Are you a snob?

Snobbery comes in many forms. It can be because someone feels superior because he or she comes from a particular social background or a branded school, college, university and profession. Or it can be because you feel superior to those who can’t speak English or, even if they can, their accent is different. It can be because you happen to hold particular political views. Or because you wear certain fabrics. Or because you drink only certain whiskies and eat only salmon. And often because of where you live.

There are many institutions that encourage snobbery. A ‘St’ something as the name of your school and college is still preferred. One well-known ­British university is a terrible offender in this regard. It has four castes: undergraduates, post-graduates, doctoral candidates and foreigners. And this is in the descending order. I was astonished to hear this. They said we don’t know where the last three come from but undergraduates, we choose them, they are the crème de la crème.

The worst, of course, are people like me who combine all of these things, except maybe one or two. But I make no bones about it: I am a snob who feels others should be grateful if I allow them to befriend me. I reserve this attitude, however, only for men. So imagine my chagrin when the other day I not only met an even bigger snob than me but also two women who had been in my class in college who said I had been insufferable in those days. It dented my self-image.

I am a snob who feels others should be grateful if I allow them to befriend me. I reserve this attitude, however, only for men.

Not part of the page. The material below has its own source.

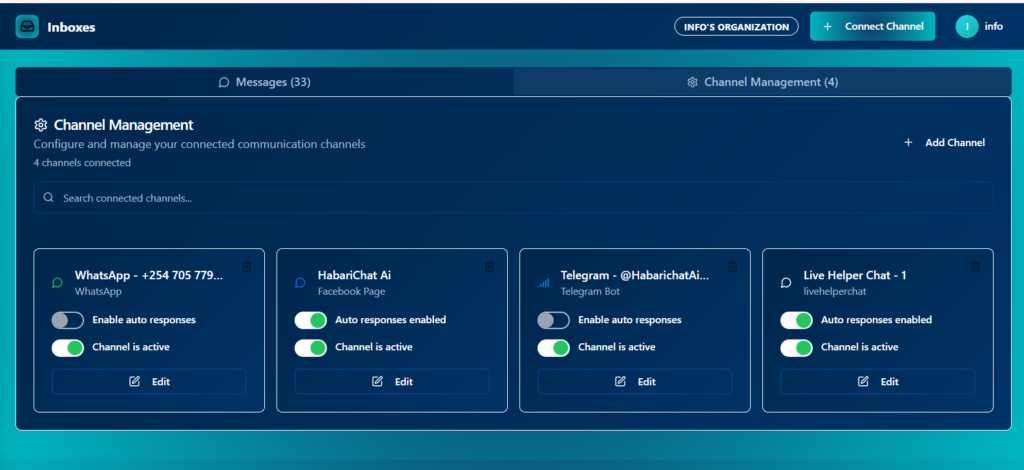Click trash icon on HabariChat Ai card
Viewport: 1024px width, 470px height.
tap(489, 266)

The fellow who was an even bigger snob than I sniggered when I told him I lived in Gurgaon which is adjacent to Delhi but in Haryana. “Oh, the suburbs,” he said. His meaning was clear: you didn’t count if you didn’t live in Delhi. He then asked me about my “dwelling unit”. I said you first, tell me about yours. It turned out he lived in a very posh but very crowded area in a very tiny flat in a low-rise building. I told him I lived in a three-storey house with a large garden in a ­compound that resembled a forest. But I don’t think he cared about all that. A 1,200 square foot flat with a carpet area of 1,000 in South Delhi was his idea of social superiority even if you couldn’t park a cycle anywhere. When I told my wife this, she said I was exactly like that because of my background, education and job. “You are poor as a church mouse but a snob nonetheless.” Cruel woman… but, as the Bard wrote in his play, “an ill-fav’d thing, my Lord, but mine own.”

As to the two classmates, their grievance was that I didn’t talk to them back then. But I know the truth. It wasn’t snobbery, it was just plain old shyness. And also, I must admit, an absolute lack of interest in what the girls had to say. To date, I have no idea what teenage girls talked about. So bored by them yes; snob never. Not with girls.

Since then, I have thought long and deep about snobbery. Is there a descending order of things that grades your snobbery? How many attributes must you have to be a complete snob? And how do you tell if a snob is just pretending, you know, faking it like those chaps who serve cheap alcohol in costly discarded bottles? Is class more important than caste? Why doesn’t a person’s religion induce snobbery? Skin colour, of course, is a sure-fire inducer of superiority and inferiority. And so on. There are so many questions, so few answers.